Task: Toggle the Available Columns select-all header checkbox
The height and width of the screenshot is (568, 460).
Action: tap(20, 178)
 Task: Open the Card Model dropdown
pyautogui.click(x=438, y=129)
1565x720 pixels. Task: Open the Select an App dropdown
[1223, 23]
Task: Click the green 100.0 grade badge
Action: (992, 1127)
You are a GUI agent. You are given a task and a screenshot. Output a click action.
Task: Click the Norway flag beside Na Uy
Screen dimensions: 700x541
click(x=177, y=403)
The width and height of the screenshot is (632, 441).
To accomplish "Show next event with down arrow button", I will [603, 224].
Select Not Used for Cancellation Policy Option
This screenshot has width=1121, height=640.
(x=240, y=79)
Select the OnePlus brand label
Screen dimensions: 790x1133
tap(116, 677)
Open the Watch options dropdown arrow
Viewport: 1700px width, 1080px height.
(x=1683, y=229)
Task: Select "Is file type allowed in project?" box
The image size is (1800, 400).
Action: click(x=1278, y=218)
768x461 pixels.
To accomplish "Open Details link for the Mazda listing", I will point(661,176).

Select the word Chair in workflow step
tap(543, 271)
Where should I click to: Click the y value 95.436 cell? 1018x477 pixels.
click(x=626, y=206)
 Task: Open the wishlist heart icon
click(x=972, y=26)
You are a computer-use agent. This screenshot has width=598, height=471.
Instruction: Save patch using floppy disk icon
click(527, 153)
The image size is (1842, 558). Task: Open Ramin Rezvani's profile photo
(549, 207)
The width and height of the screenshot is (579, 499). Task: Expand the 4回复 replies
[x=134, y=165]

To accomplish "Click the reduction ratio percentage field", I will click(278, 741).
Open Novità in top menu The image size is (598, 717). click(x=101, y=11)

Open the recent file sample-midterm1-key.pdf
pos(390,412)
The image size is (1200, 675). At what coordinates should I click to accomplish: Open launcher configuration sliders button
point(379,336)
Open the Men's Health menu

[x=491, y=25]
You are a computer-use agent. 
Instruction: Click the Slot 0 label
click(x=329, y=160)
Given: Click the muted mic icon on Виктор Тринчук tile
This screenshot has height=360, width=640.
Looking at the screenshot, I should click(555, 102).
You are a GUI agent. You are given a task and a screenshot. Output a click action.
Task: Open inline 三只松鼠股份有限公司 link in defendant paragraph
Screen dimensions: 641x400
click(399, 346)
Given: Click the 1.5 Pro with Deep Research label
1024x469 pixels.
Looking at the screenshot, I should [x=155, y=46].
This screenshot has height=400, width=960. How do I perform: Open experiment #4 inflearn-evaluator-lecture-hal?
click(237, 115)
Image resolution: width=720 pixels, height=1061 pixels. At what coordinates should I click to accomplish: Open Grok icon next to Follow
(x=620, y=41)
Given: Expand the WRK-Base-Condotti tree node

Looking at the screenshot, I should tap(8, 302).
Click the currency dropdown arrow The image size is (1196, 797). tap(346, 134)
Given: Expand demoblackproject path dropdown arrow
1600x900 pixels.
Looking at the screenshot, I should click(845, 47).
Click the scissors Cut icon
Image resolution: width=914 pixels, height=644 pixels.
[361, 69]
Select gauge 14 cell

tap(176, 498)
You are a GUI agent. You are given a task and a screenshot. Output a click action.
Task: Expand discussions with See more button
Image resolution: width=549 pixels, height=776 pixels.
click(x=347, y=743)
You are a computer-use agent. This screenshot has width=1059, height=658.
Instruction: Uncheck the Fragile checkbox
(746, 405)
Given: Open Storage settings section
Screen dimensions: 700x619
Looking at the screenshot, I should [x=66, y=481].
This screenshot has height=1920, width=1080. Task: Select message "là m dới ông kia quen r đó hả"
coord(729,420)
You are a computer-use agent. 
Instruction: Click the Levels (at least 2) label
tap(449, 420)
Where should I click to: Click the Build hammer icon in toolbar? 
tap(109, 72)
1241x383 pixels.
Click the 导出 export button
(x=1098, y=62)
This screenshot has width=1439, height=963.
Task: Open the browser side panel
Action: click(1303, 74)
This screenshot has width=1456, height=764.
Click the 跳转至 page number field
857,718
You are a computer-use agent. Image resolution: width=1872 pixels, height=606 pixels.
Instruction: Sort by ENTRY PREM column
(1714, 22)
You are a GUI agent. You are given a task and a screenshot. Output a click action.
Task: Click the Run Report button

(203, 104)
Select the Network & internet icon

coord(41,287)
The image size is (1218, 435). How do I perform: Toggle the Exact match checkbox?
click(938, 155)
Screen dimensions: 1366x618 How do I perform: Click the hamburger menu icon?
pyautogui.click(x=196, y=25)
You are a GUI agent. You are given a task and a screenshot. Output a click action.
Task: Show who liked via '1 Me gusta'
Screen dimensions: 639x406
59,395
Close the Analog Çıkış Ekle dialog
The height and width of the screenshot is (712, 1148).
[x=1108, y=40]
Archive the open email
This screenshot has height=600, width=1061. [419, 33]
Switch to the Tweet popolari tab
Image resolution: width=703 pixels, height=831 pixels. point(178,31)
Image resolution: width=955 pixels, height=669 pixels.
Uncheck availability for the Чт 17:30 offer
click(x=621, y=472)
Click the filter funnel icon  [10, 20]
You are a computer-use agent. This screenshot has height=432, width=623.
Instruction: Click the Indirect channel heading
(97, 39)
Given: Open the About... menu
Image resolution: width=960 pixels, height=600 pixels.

• **Instructions for the task**
Every entry above must be copied exactly.

• **Your solution**
Task: Toggle the Available Columns select-all header checkbox
The height and width of the screenshot is (568, 460).
Action: tap(20, 178)
 Task: Open the Card Model dropdown
pyautogui.click(x=438, y=129)
1565x720 pixels. Task: Open the Select an App dropdown
[1223, 23]
Task: Click the green 100.0 grade badge
Action: (992, 1127)
You are a GUI agent. You are given a task and a screenshot. Output a click action.
Task: Click the Norway flag beside Na Uy
Screen dimensions: 700x541
click(x=177, y=403)
The width and height of the screenshot is (632, 441).
To accomplish "Show next event with down arrow button", I will [603, 224].
Select Not Used for Cancellation Policy Option
This screenshot has width=1121, height=640.
(x=240, y=79)
Select the OnePlus brand label
Screen dimensions: 790x1133
tap(116, 677)
Open the Watch options dropdown arrow
Viewport: 1700px width, 1080px height.
(x=1683, y=229)
Task: Select "Is file type allowed in project?" box
The image size is (1800, 400).
Action: click(x=1278, y=218)
768x461 pixels.
To accomplish "Open Details link for the Mazda listing", I will point(661,176).

Select the word Chair in workflow step
tap(543, 271)
Where should I click to: Click the y value 95.436 cell? 1018x477 pixels.
click(x=626, y=206)
 Task: Open the wishlist heart icon
click(x=972, y=26)
You are a computer-use agent. This screenshot has width=598, height=471.
Instruction: Save patch using floppy disk icon
click(527, 153)
The image size is (1842, 558). Task: Open Ramin Rezvani's profile photo
(549, 207)
The width and height of the screenshot is (579, 499). Task: Expand the 4回复 replies
[x=134, y=165]

To accomplish "Click the reduction ratio percentage field", I will click(278, 741).
Open Novità in top menu The image size is (598, 717). click(x=101, y=11)

Open the recent file sample-midterm1-key.pdf
pos(390,412)
The image size is (1200, 675). At what coordinates should I click to accomplish: Open launcher configuration sliders button
point(379,336)
Open the Men's Health menu

[x=491, y=25]
You are a computer-use agent. 
Instruction: Click the Slot 0 label
click(x=329, y=160)
Given: Click the muted mic icon on Виктор Тринчук tile
This screenshot has height=360, width=640.
Looking at the screenshot, I should click(555, 102).
You are a GUI agent. You are given a task and a screenshot. Output a click action.
Task: Open inline 三只松鼠股份有限公司 link in defendant paragraph
Screen dimensions: 641x400
click(399, 346)
Given: Click the 1.5 Pro with Deep Research label
1024x469 pixels.
Looking at the screenshot, I should [x=155, y=46].
This screenshot has height=400, width=960. How do I perform: Open experiment #4 inflearn-evaluator-lecture-hal?
click(237, 115)
Image resolution: width=720 pixels, height=1061 pixels. At what coordinates should I click to accomplish: Open Grok icon next to Follow
(x=620, y=41)
Given: Expand the WRK-Base-Condotti tree node

Looking at the screenshot, I should tap(8, 302).
Click the currency dropdown arrow The image size is (1196, 797). tap(346, 134)
Given: Expand demoblackproject path dropdown arrow
1600x900 pixels.
Looking at the screenshot, I should click(845, 47).
Click the scissors Cut icon
Image resolution: width=914 pixels, height=644 pixels.
[361, 69]
Select gauge 14 cell

tap(176, 498)
You are a GUI agent. You are given a task and a screenshot. Output a click action.
Task: Expand discussions with See more button
Image resolution: width=549 pixels, height=776 pixels.
click(x=347, y=743)
You are a computer-use agent. This screenshot has width=1059, height=658.
Instruction: Uncheck the Fragile checkbox
(746, 405)
Given: Open Storage settings section
Screen dimensions: 700x619
Looking at the screenshot, I should [x=66, y=481].
This screenshot has height=1920, width=1080. Task: Select message "là m dới ông kia quen r đó hả"
coord(729,420)
You are a computer-use agent. 
Instruction: Click the Levels (at least 2) label
tap(449, 420)
Where should I click to: Click the Build hammer icon in toolbar? 
tap(109, 72)
1241x383 pixels.
Click the 导出 export button
(x=1098, y=62)
This screenshot has width=1439, height=963.
Task: Open the browser side panel
Action: click(1303, 74)
This screenshot has width=1456, height=764.
Click the 跳转至 page number field
857,718
You are a computer-use agent. Image resolution: width=1872 pixels, height=606 pixels.
Instruction: Sort by ENTRY PREM column
(1714, 22)
You are a GUI agent. You are given a task and a screenshot. Output a click action.
Task: Click the Run Report button

(203, 104)
Select the Network & internet icon

coord(41,287)
The image size is (1218, 435). How do I perform: Toggle the Exact match checkbox?
click(938, 155)
Screen dimensions: 1366x618 How do I perform: Click the hamburger menu icon?
pyautogui.click(x=196, y=25)
You are a GUI agent. You are given a task and a screenshot. Output a click action.
Task: Show who liked via '1 Me gusta'
Screen dimensions: 639x406
59,395
Close the Analog Çıkış Ekle dialog
The height and width of the screenshot is (712, 1148).
[x=1108, y=40]
Archive the open email
This screenshot has height=600, width=1061. [419, 33]
Switch to the Tweet popolari tab
Image resolution: width=703 pixels, height=831 pixels. point(178,31)
Image resolution: width=955 pixels, height=669 pixels.
Uncheck availability for the Чт 17:30 offer
click(x=621, y=472)
Click the filter funnel icon  [10, 20]
You are a computer-use agent. This screenshot has height=432, width=623.
Instruction: Click the Indirect channel heading
(97, 39)
Given: Open the About... menu
Image resolution: width=960 pixels, height=600 pixels.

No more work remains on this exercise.